In all there are four types of key. The first two are integer keys and constant integer keys which are optimisations for the common case of single level integer keys.

The other two are constant keys, which can handle any combination of constants and registers with any number of levels; and register keys which are represented by a single PMC register that is assumed to contain a PMC of the Key class.

What the assembler did next

When the assembler sees an aggregate key, it "detaches" the key to form a separate argument. It then decides on the type of key. For integer keys (both constant and register) the data is encoded in the same way as an ordinary integer argument. For register keys the data is encoded as for an ordinary PMC register argument, while for constant keys a key constant is generated that encodes the list of constants and registers that make up the key and an appropriate index into the constant table is encoded as the argument.

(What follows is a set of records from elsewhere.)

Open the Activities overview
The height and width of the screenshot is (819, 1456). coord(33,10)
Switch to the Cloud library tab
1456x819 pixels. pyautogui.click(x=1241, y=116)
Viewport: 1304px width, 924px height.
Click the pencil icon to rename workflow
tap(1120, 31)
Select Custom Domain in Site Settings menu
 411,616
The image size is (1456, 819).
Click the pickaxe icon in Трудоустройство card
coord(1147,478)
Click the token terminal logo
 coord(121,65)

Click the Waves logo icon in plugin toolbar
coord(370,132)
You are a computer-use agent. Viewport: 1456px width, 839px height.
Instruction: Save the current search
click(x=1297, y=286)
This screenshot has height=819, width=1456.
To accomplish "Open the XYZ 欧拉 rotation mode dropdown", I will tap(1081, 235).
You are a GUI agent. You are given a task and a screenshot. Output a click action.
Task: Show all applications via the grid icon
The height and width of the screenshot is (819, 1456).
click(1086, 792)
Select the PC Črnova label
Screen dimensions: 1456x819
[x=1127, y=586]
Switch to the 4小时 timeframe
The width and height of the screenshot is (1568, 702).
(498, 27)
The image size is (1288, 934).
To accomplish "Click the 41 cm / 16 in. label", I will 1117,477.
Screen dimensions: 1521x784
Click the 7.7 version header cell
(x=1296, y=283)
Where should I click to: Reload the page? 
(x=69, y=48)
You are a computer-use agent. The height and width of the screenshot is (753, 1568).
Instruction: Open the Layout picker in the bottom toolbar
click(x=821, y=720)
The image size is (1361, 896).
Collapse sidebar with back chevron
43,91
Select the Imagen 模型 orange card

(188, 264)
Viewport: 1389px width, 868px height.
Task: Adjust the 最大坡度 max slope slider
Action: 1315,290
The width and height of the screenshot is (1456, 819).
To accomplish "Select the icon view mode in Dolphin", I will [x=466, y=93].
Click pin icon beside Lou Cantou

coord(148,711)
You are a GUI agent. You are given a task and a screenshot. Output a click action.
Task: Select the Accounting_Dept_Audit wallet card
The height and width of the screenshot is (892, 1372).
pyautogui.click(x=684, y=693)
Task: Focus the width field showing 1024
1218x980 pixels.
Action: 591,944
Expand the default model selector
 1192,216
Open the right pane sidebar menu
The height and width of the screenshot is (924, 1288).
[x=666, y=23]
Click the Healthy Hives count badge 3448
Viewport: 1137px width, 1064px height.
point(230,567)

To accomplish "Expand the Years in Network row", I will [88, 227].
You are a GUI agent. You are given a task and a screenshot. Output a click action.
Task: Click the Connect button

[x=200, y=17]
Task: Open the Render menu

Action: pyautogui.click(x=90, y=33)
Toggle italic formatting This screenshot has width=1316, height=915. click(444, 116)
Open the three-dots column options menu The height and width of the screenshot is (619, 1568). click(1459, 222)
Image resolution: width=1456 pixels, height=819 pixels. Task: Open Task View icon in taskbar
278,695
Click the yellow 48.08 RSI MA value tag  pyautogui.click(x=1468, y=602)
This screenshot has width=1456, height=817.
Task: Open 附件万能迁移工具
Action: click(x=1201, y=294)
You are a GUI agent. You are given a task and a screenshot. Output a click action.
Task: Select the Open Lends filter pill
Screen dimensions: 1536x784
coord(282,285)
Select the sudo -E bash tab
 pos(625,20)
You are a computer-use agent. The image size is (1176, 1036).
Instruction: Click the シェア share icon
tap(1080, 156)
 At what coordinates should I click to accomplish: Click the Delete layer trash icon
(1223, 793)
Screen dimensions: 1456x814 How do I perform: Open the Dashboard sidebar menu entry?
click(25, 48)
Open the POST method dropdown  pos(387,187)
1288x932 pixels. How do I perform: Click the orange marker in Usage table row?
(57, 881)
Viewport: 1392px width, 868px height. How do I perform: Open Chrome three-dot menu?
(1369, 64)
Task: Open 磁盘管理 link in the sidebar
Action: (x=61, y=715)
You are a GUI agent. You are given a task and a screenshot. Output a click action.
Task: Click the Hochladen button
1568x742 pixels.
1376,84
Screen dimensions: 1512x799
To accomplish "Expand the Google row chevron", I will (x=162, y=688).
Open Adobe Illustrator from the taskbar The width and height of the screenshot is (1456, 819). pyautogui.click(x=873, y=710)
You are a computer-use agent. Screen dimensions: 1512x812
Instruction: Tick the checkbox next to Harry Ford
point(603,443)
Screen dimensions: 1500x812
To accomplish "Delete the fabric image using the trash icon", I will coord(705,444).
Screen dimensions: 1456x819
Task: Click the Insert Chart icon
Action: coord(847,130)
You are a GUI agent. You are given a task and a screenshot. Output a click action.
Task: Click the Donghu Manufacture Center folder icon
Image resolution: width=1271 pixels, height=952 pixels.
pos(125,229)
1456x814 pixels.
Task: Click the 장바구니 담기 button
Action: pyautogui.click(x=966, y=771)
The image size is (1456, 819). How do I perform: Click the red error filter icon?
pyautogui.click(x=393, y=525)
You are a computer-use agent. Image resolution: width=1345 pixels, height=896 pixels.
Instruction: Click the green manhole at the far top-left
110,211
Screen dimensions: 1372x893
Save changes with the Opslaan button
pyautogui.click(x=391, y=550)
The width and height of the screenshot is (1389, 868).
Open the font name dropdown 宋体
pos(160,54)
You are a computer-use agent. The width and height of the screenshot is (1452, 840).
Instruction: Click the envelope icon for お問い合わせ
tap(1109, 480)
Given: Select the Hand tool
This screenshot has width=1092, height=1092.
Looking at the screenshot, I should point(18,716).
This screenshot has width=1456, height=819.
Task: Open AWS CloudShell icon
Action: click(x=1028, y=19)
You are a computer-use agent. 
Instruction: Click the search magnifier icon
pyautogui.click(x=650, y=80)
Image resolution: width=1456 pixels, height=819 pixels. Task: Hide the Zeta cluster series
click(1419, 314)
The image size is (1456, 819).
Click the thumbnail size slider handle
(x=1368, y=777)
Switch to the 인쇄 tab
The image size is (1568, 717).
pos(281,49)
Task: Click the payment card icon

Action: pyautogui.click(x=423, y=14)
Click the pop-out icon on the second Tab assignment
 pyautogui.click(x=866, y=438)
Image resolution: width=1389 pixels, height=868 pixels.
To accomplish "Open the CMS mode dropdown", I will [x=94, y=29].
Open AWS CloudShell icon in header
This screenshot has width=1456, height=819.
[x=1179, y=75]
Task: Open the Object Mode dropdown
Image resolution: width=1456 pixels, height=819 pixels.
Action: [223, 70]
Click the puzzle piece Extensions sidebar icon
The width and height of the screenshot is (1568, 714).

Next it selects the appropriate op. Register keys have the signature k and constant keys have the signature kc. Integer register and constant keys are encoded as ki and kic respectively.

set P1["hi"], 1234

finds an op named set_p_kc_i. On the other hand,

set P1[P1], 1234

produces an op named set_p_k_i. Likewise, this:

set P1[1], 1234

produces an op named set_p_kic, and this:

set P1[I1], 1234

produces an op named set_p_ki.

Bytecode representation

The bytecode representation of these keys are as follows: constant keys are treated just like another constant, and are an index into the packfile's constant table.

Each key in that constant table consists of one word specifying its length in terms of number of keys. For instance, ["hi"] has length 1; ["hi";P1;S1;123] has length 4. Next, each key is specified using two words. The first word is a type specifier:

 1 - Integer constant
 2 - Number constant
 4 - String constant
 7 - Integer register
 8 - Number register
 9 - PMC register
10 - String register

and the second word is either a value (for integer constants), a register number (for registers) or an index into the appropriate constant table.

The type values shown above are actually the PARROT_ARG_* values taken from include/parrot/op.h.

VERSION

CURRENT

Maintainer: Simon Cozens <simon@netthink.co.uk>
Class: Internals
PDD Number: 8
Version: 1.3
Status: Developing
Last Modified: 25 August, 2002
PDD Format: 1
Language: English

HISTORY

Sun Aug 25 11:14:43 GMT 2002 : Version 1.3

Updated to reflect Dan's decision to change keys to use PMCs instead of a custom data structure. Also corrects documentation of multi-level keys and how they are compiled and work. tom@compton.nu.

Thu Apr 25 18:30:36 UTC 2002 : Version 1.2

Renamed KEY_PAIR to KEY_ATOM, updated to reflect changeover to linked list. - steve@fink.com

Fri Mar 8 18:47:34 GMT 2002 : Version 1.1

updated to reflect Dan's comments that non-aggregates also support _keyed variant vtable methods.